Rotations which prevent new wheat from being planted into, or near, a previous wheat crop’s stubble is an effective tactic for reducing damaging infestations, he says.
Growers should avoid planting wheat into last season’s wheat stubble, Van Duyn stresses. “Continuous no-tillage, wheat-double-cropped-soybeans is a recipe for making a Hessian fly problem. Since Hessian fly is a weak flier, putting distance between the location of new wheat plantings and the previous season’s wheat fields is also important in avoiding economically damaging fly.”
Both spring and fall problems with Hessian fly can be avoided if the production system is properly planned, Van Duyn says.
Hessian fly aestivates (warm temperature hibernation) during the summer, as pupae, in wheat residue. Flies emerge in the early-to-mid-fall. Early emerging flies (e.g. September) may lay eggs on volunteer wheat plants in the fields of the previous season’s wheat crop.
Hessian fly may also infest a few species of wild grasses or very early-planted wheat, planted for cover crop or dove hunting fields.
New flies, from these early fall sources, may infest newly planted wheat later in the fall (e.g. in October). Also, late emerging flies from the previous wheat crop may contribute to these infestations.
The sporadic problems in Essex County are hard to explain, Herbert says. It occurred in fields following corn. It was an early, but not real early variety. There was just nothing that stood out to make this field susceptible, Herbert notes.
Hessian fly adults are killed by freezing temperatures and a traditional method for preventing Hessian fly infestation is to delay planting until after the first freeze (often called the fly free date).
This concept has not been entirely satisfactory in North Carolina because an early freeze is not a dependable event. However, it does work much of the time by avoiding active populations of flies or reducing the time flies are active within fields of wheat seedlings.
The expanded use of no-till systems to grow wheat, corn and soybeans may be a contributing factor to Hessian fly problems. Disking wheat stubble after harvest effectively kills Hessian fly.
Planting soybeans no-till into wheat stubble enhances Hessian fly survival by preserving the site where pupa spend the summer.
Burning wheat straw will reduce pupa but many are found below the soil surface. Therefore, burning is not as effective as disking.

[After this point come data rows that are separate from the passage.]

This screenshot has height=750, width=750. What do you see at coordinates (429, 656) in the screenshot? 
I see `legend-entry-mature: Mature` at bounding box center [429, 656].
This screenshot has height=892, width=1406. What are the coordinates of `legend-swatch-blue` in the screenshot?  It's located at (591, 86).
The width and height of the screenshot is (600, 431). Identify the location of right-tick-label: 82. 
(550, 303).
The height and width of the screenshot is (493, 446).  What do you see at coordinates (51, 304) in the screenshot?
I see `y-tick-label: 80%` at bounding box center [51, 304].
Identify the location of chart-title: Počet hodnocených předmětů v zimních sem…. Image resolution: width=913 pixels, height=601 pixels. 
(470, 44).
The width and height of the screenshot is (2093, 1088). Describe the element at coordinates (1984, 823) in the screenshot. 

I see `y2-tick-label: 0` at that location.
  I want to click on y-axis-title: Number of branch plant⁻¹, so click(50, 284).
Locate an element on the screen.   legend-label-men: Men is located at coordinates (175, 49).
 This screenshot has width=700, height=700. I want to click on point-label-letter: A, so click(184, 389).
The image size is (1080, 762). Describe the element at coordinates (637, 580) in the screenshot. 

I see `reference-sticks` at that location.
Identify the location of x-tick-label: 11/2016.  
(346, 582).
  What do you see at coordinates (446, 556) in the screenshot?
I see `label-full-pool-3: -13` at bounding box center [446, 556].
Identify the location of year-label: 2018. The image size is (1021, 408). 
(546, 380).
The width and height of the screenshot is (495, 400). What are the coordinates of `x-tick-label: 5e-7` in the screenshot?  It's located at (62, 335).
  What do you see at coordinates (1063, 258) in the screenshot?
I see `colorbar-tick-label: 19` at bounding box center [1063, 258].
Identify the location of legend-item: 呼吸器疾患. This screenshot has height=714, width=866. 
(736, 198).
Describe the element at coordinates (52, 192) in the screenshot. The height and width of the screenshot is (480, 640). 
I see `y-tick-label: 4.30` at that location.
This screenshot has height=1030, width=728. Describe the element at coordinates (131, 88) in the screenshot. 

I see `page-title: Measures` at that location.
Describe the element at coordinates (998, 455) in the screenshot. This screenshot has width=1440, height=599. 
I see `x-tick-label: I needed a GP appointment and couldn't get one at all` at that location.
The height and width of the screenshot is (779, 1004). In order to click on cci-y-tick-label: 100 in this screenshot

Though damage in the Carolinas and Virginia has been sporadic the past few years, widespread outbreaks have been reported in other parts of the country.
In Texas, Southwest Farm Press Editor Ron Smith reports Hessian fly infestations have been detected in north Texas from the northeast corner near the Oklahoma State line, and westward. Infestations vary widely, with some fields showing limited potential for damage, and others facing severe yield loss, Smith says.
The USDA reports wheat farmers in Indiana saw the first Hessian fly infestation in more than a decade.
Over the last two years, the flies have also shown up in Missouri for the first time ever, signaling a westward expansion of the world's most destructive wheat pest.
Having mostly lurked outside of wheat fields for the past 45 years, the flies have recently undergone genetic changes that enable them to make major inroads into wheat fields once again.
ARS entomologist Brandon Schemerhorn is sampling Hessian flies across the United States in 2007 to determine their genetic variability. The greater the variability, the more resistance genes will need to be bred into wheat varieties to counter the fly's genes.
Whether the sporadic outbreaks in Virginia and North Carolina are part of a more widespread problem or just a seasonal occurrence remains to be seen. More careful scouting of wheat in the fall and spring is the first line of defense against Hessian fly.